If you use this code, please cite the following paper:
- Wentao Ouyang, Xiuwu Zhang, Shukui Ren, Li Li, Zhaojie Liu, Yanlong Du. 2019. Click-Through Rate Prediction with the User Memory Network. In DLP-KDD. ACM.
1.3.0
ft - feature, slot == field
Data is in the "csv" format, where each row contains an instance.
Assume there are N unique fts. Fts need to be indexed from 1 to N. Use 0 for missing values or for padding.

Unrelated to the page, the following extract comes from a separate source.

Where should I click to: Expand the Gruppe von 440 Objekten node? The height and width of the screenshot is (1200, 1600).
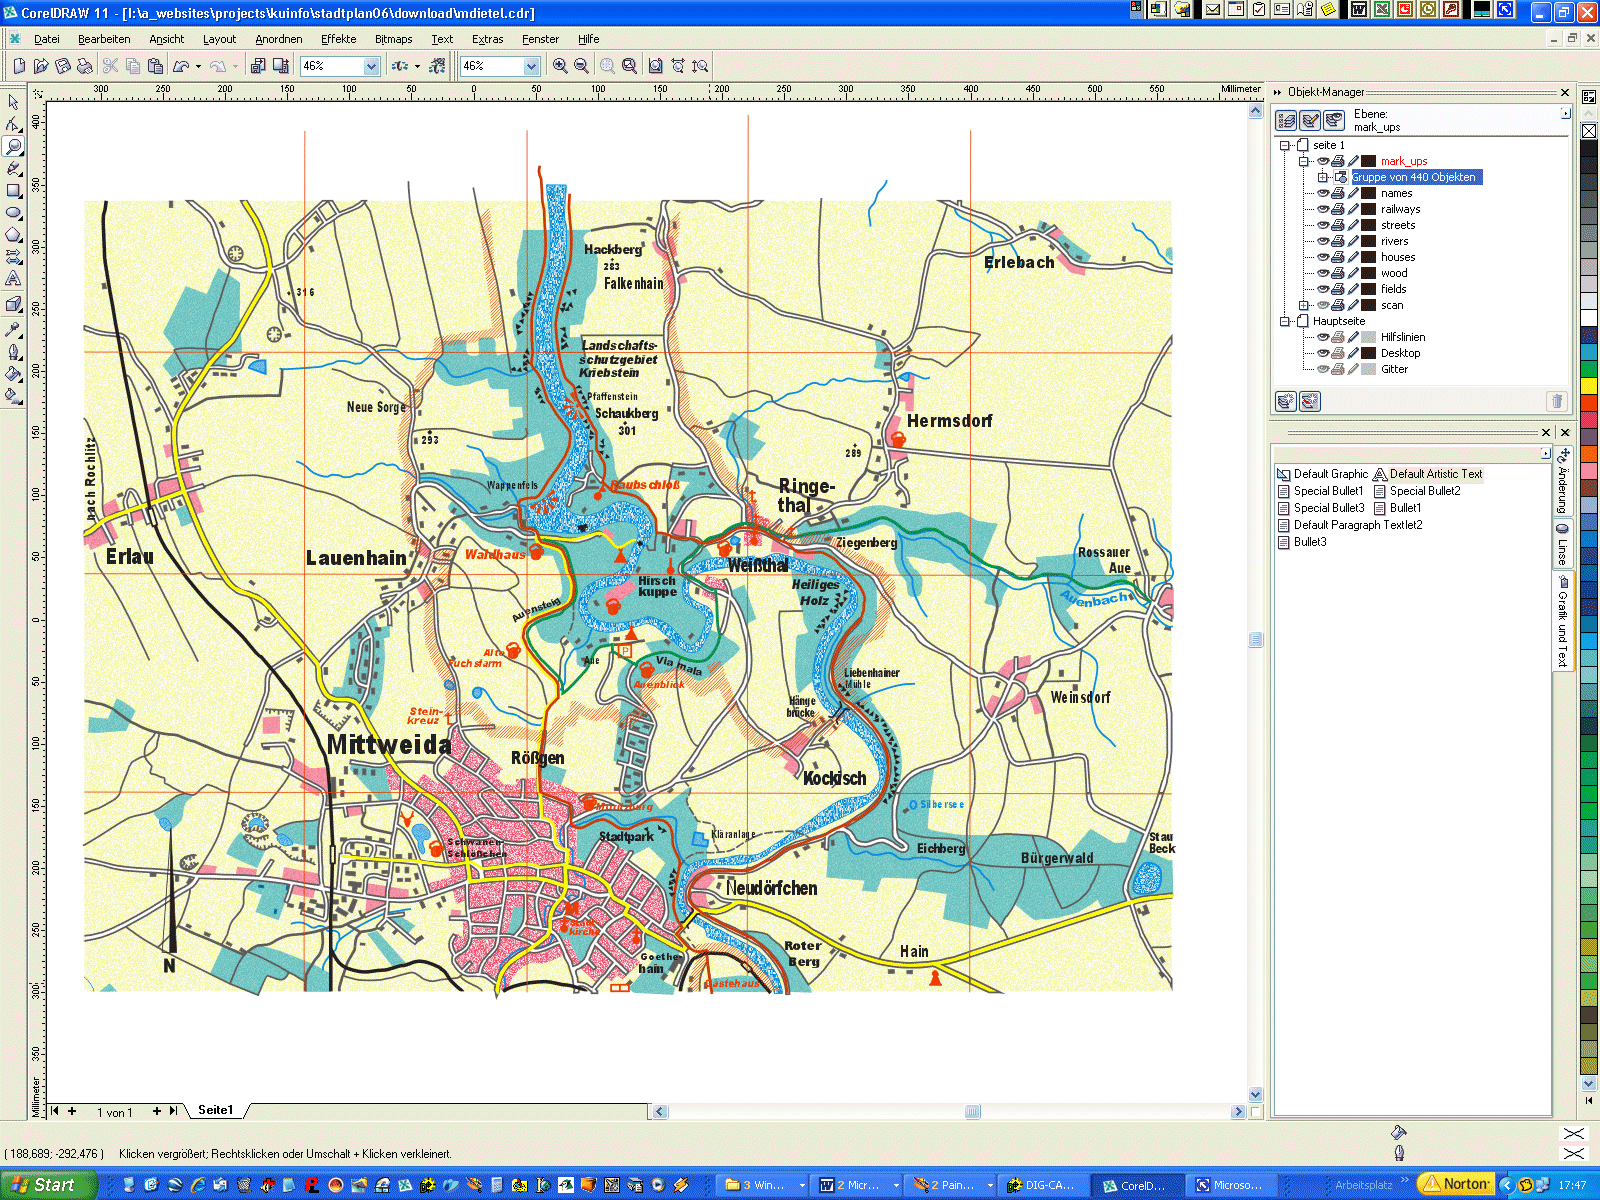(x=1322, y=177)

We categorize fts as i) one-hot or univalent (e.g., user id, city) and ii) mul-hot or multivalent (e.g., words in ad title).
csv data format
- <label><one-hot fts><mul-hot fts>
We also need to define the max number of features per mul-hot ft slot (through the "max_len_per_slot" parameter) and perform trimming or padding accordingly. Please refer to the following example for more detail.

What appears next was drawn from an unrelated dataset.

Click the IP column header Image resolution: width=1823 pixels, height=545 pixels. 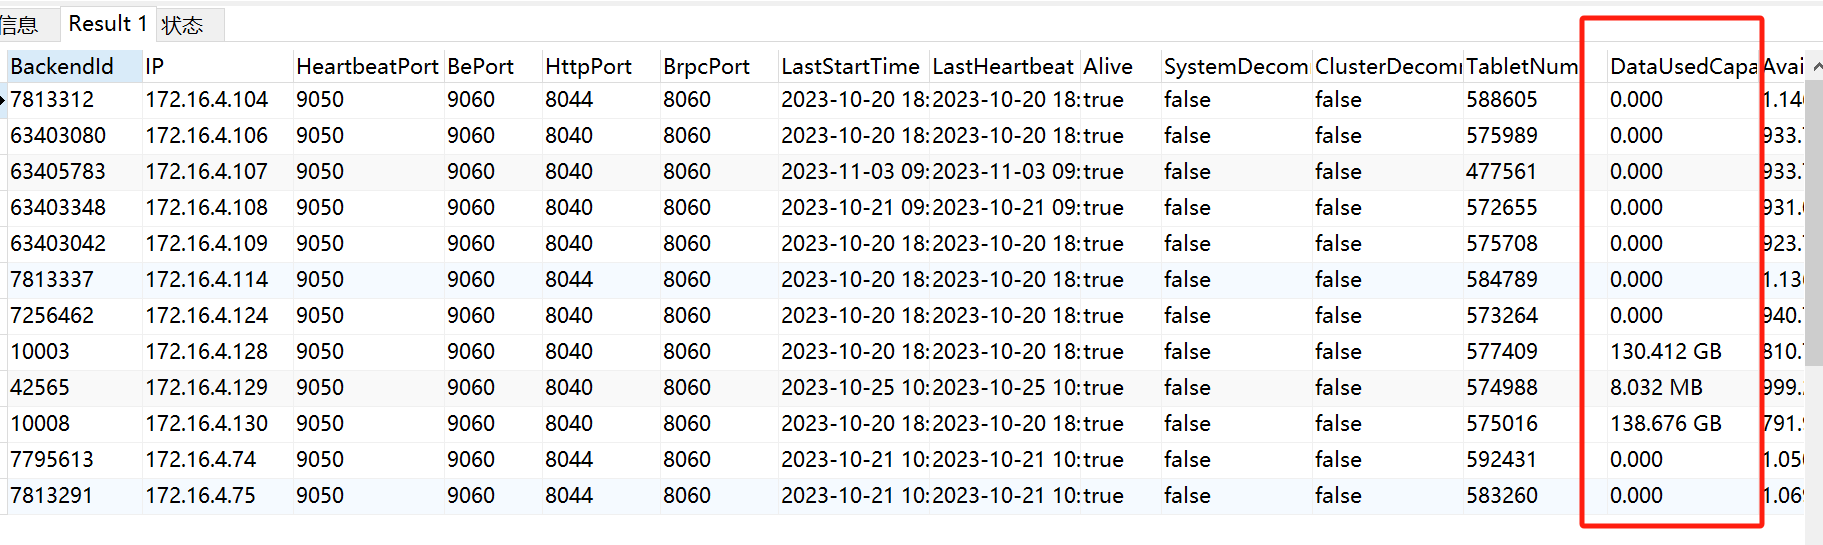[x=155, y=67]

- original fts (ft_name:ft_value)
- label:0, gender:male, age:27, query:apple, title:apple, title:fruit, title:fresh
- label:1, gender:female, age:35, query:shoes, query:winter, title:shoes, title:winter, title:warm, title:sales
- csv fts (not converted to ft index yet)
- 0, male, 27, apple, 0, 0, apple, fruit, fresh
- 1, female, 35, shoes, winter, 0, shoes, winter, warm
csv format settings:
n_one_hot_slot = 2 # num of one-hot ft slots (gender, age)
n_mul_hot_slot = 2 # num of mul-hot ft slots (query, title)
max_len_per_slot = 3 # max num of fts per mul-hot ft slot
For the first instance, the mul-hot ft slot "query" contains only 1 ft "apple". We thus pad (max_len_per_slot - 1) zeros, resulting in "apple, 0, 0".
For the second instance, the mul-hot ft slot "title" contains 4 fts. We thus only keep the first max_len_per_slot fts.
- config.py -- config file
- ctr_funcs.py -- functions
- model_dnn.py -- DNN model for click-through rate prediction
- model_mem.py -- Deep memory network model for click-through rate prediction
- model_wide_deep.py -- Wide & Deep model for click-through rate prediction
- model_mem_wide_deep.py -- Wide & Deep model with user memory network unit for click-through rate prediction
- train_mem.py -- Training script for deep memory network, and you can train other models by modifing this script
First revise the config file, and then run the code
nohup python train_mem.py > [output_file_name] 2>&1 &